Not bad for a couple hours. Go check out the Tapegerm Infection project where you'll find a growing number of loop elements and people making crazy recordings.
Hannah had design work she needed to get done for a couple clients, so I decided to make some drum loops.
When I set up my studio in the small room of my 2-bedroom apartment, I set the drums up with the throne sitting in the corner of the room which made it so I had to cinch my way past the hi hat and snare. Which was a big pain. I set it up that way, because then I could watch the meters while recording. Which really makes no sense because even if there was an issue while recording, it would have been difficult to stop and start it, trapped as I was behind the drum kit.
So I finally turned it around today and it's so much better. I don't know why it took me so long to come around to doing it, but it's a big improvement. I also did something a little different with the mic placement. I'm using my usual SM57 setup, but I've raised the mics up a bit. I wasn't really doing this out of any thought about bettering the sound, but more about getting them out of the way. But, you know what? The loops sound pretty good, if you ask me. Check 'em out in my profile collab area.
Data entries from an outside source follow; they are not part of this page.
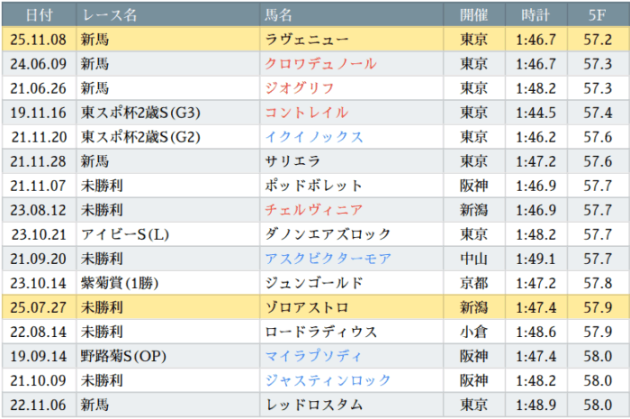Click the 日付 column header
Image resolution: width=630 pixels, height=419 pixels.
pyautogui.click(x=39, y=15)
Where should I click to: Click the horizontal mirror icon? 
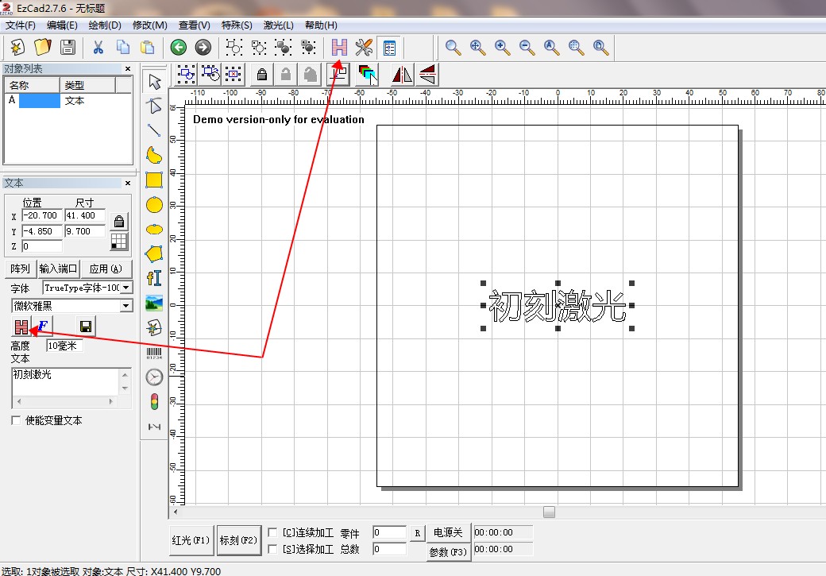click(403, 75)
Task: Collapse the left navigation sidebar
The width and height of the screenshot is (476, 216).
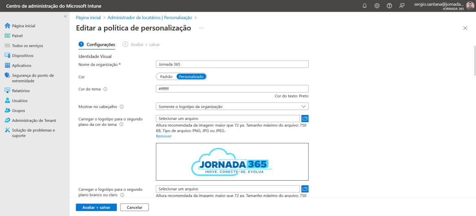Action: coord(65,16)
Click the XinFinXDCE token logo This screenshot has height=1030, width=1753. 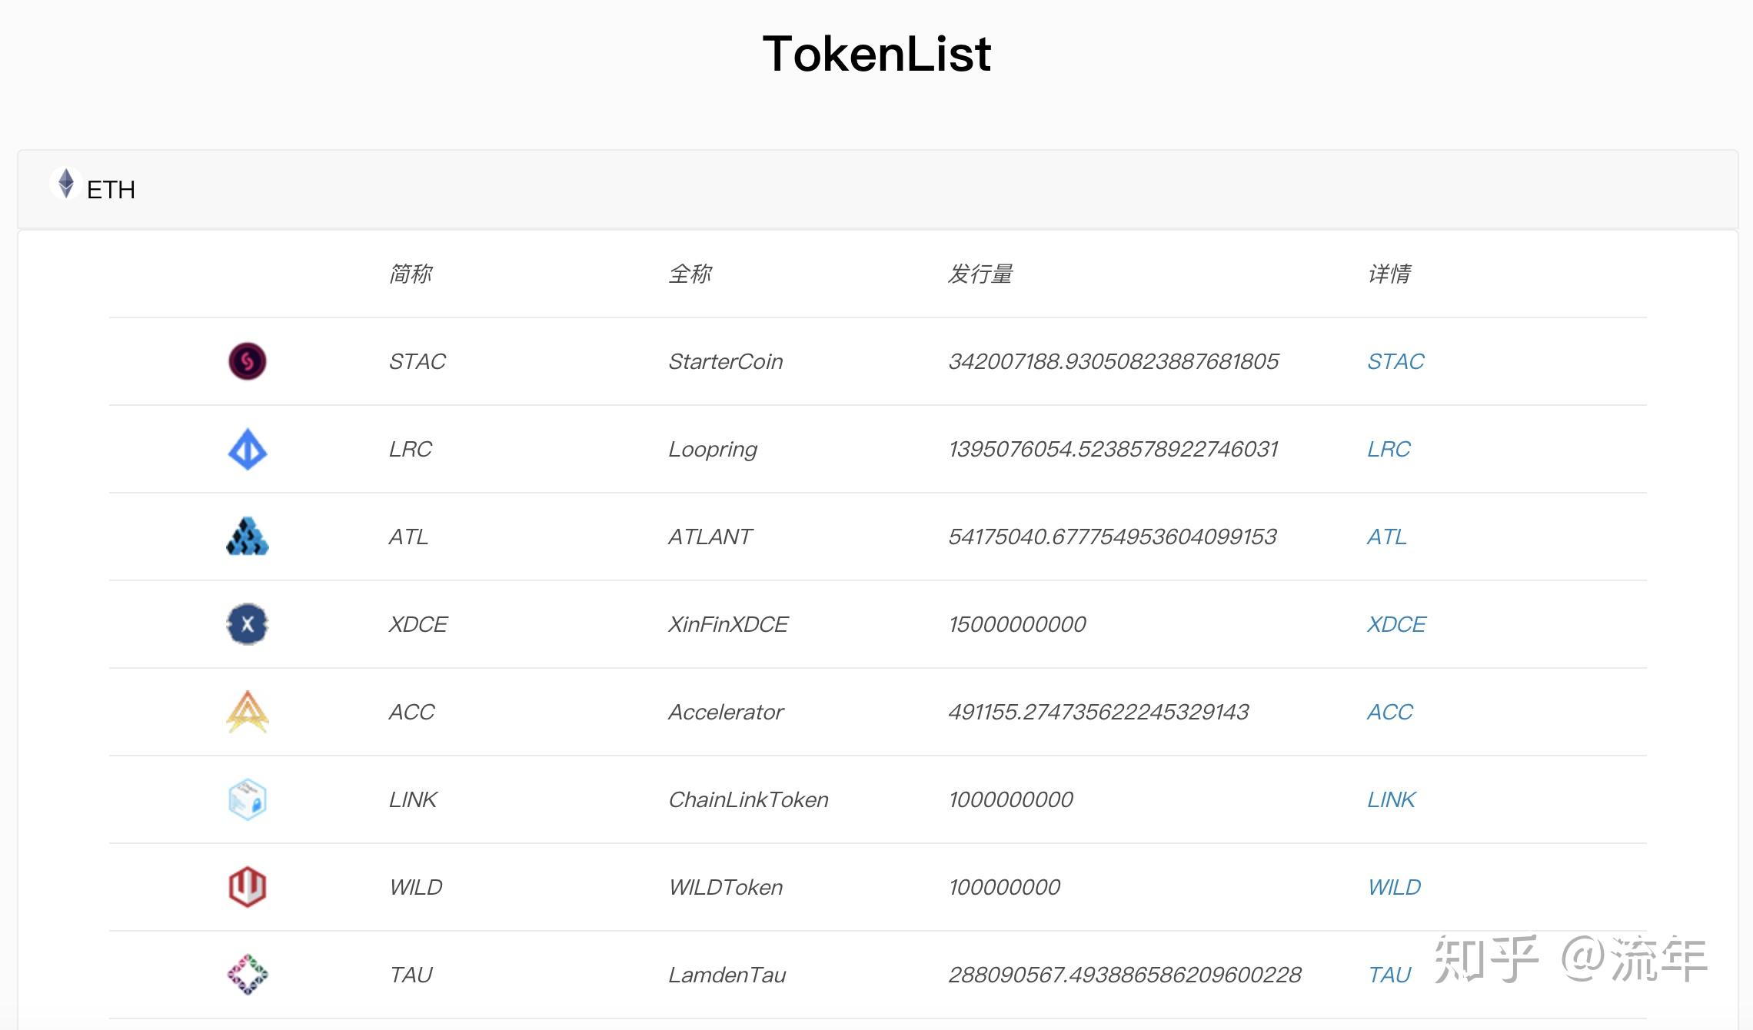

I've been active creating music and loops at tapegerm.com recently with several new compositions. Over the weekend I contributed 30+ loops to the 10 Years Of Infection project, which celebrates Tapegerm's 10th anniversary next month. The loops were culled from sessions for my song, "Black and White Rainbows."
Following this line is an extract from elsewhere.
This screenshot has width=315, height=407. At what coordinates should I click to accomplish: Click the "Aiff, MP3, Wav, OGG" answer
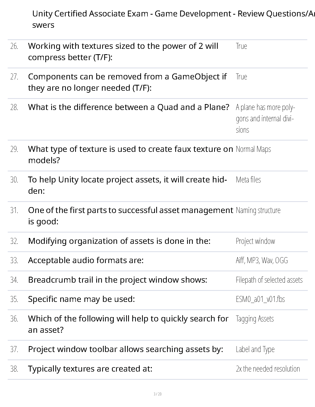coord(262,260)
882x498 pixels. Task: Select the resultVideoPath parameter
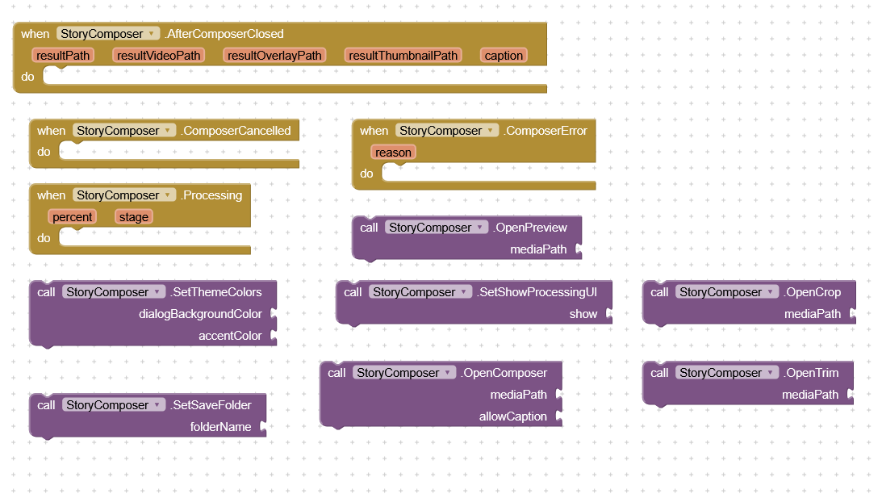pyautogui.click(x=159, y=56)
An interesting thing about DAW recording is how each software package maintains each audio take. You might have a rhythm guitar on one tracks which behaves like rhythm guitar take, but if you've recorded that over the course of several takes, most DAW software will actually save the other takes as well -- they're just hidden. You can access the previous takes, depending on the features of your particular DAW.
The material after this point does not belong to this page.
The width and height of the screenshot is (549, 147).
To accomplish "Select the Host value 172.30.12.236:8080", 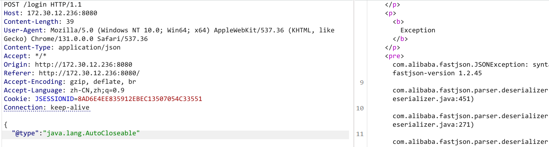I will pos(62,13).
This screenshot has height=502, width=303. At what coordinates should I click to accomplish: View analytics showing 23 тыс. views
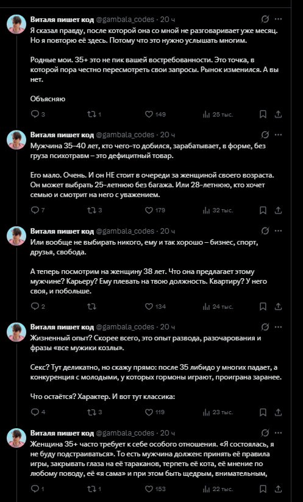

I was using Deck at the time I was recording "Black and White Rainbows" for my Homemade Music double CD album. Deck has been discontinued by Bias since it was really becoming outdated in comparison to other packages. Its features were limited in terms of access virtual tracks, but you could always access the raw audio files which are saved in Sound Designer II, a native Mac OS format. Fortunately, the format can be read by Audacity which is my current sound editor of choice.
So anyway, I was able to go through all the raw audio from the "Black and White Rainbows" sessions and pick out a bunch of loops from unused takes, which is really cool if you ask me. I mean, think about it -- I've got 100+ songs in the old Deck format which all have many unused takes hiding away in the raw audio files just waiting to be culled into loops and re-used.
I've already used a nice synth bed for a new composition at tapegerm.com called "Homage" which also utilized open source audio from archive.org, along with a very cool loop from Tapegerm artist Cystem. Check it out HERE.